Insurance broker Michael Harp said small businesses, part of what’s known in the industry as the “small group market,” are used to seeing health insurance premiums climb about 10 percent a year, but it’s never before been this dramatic. For Extreme Dodge to have kept deductibles and out-of-pocket costs at last year’s levels, he said, would have cost the dealership almost 50 percent more than last year.
Harp says what is happening at this dealership is representative of the other small businesses he deals with. Businesses with 50 or fewer employees currently provide health insurance to about 17 million U.S. workers, according to the National Association of Insurance Commissioners.
He said the biggest surprise to him in how the law impacts small business clients is “how many people are losers versus winners. … There are some people who do come out ahead, but I would say the overwhelming majority, they’re paying much higher rates and they have lower benefits.”

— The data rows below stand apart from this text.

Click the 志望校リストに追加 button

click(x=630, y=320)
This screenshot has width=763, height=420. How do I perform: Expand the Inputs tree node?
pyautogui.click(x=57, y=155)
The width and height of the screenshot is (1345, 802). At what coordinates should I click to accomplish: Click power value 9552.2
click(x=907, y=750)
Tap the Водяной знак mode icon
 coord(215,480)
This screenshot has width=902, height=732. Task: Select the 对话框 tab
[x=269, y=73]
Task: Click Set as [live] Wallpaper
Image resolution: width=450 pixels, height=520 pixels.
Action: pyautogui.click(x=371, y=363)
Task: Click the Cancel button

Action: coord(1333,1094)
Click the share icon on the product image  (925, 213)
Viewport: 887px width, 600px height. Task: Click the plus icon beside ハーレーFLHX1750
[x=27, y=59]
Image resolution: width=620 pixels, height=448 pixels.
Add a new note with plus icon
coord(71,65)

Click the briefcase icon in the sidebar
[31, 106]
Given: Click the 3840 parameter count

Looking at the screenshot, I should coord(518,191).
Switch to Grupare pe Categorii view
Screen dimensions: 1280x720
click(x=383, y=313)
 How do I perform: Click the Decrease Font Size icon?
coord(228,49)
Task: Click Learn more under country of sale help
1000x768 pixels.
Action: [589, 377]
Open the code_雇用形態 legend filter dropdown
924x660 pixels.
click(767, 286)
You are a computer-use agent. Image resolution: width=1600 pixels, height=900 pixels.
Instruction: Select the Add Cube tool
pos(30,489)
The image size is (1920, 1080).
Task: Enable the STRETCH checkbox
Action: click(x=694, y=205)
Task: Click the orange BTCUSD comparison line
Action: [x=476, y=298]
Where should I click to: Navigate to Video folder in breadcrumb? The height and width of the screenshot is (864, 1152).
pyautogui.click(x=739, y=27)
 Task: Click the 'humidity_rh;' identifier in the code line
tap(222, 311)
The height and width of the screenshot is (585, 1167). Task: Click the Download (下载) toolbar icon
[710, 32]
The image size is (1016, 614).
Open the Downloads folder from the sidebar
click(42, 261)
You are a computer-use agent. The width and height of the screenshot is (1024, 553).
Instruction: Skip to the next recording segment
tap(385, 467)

The dealership’s old policy didn’t comply with O-Care requirements so it was canceled. A new policy would have been too expensive for the company to sponsor, so instead they handed their employees $2,400 apiece and wished them luck on the exchanges. Will that pay for the premium hikes and the higher deductibles? Probably not (especially once the new ObamaCare excise tax on premiums takes effect), but that’s all the company says it can afford to give. The employees themselves can, of course, opt for cheaper plans on the exchange to keep their costs down, but that brings us to the other post-New-Year’s ObamaCare landmine — namely, shrinking provider networks. According to the Journal, some doctors have seen a huge crunch in December of patients scheduling tests and treatments before New Year’s because that doctor isn’t in the network for their new O-Care plan in January. I thought that was a problem limited to rural areas where there aren’t many doctors to begin with, but no, evidently this is systemic. And it doesn’t affect just the cheap “bronze” plans either:
Some 70% of new plans under the health law offer relatively narrow networks compared with many current plans, according to a recent McKinsey & Co. report…
The recognition by some consumers that their new plans won’t always cover the facilities or doctors they want is triggering the boomlet in last-minute procedures, say health-care providers.
UT Southwestern Medical Center in Dallas has seen requests for complicated imaging tests and colonoscopies rise in recent weeks, said Bruce Meyer, an executive vice president. Barnes-Jewish Hospital in St. Louis has seen “dozens” of patients push up elective orthopedic surgeries, a spokeswoman said. Cedars-Sinai Health System, a top teaching hospital excluded from most exchange plans in the Los Angeles market, said it has fielded thousands of calls from people concerned about losing access and wanting to schedule elective procedures before Dec. 31.
Per the WSJ, more than two-thirds of “silver” plans “sharply reduce” the number of hospitals available to consumers as compared to their current plans. So there’s the consolation prize for the dealership workers: Sure, they’re paying more than they used to, but they’re getting … less choice than they used to as well. It’s going to be a long year.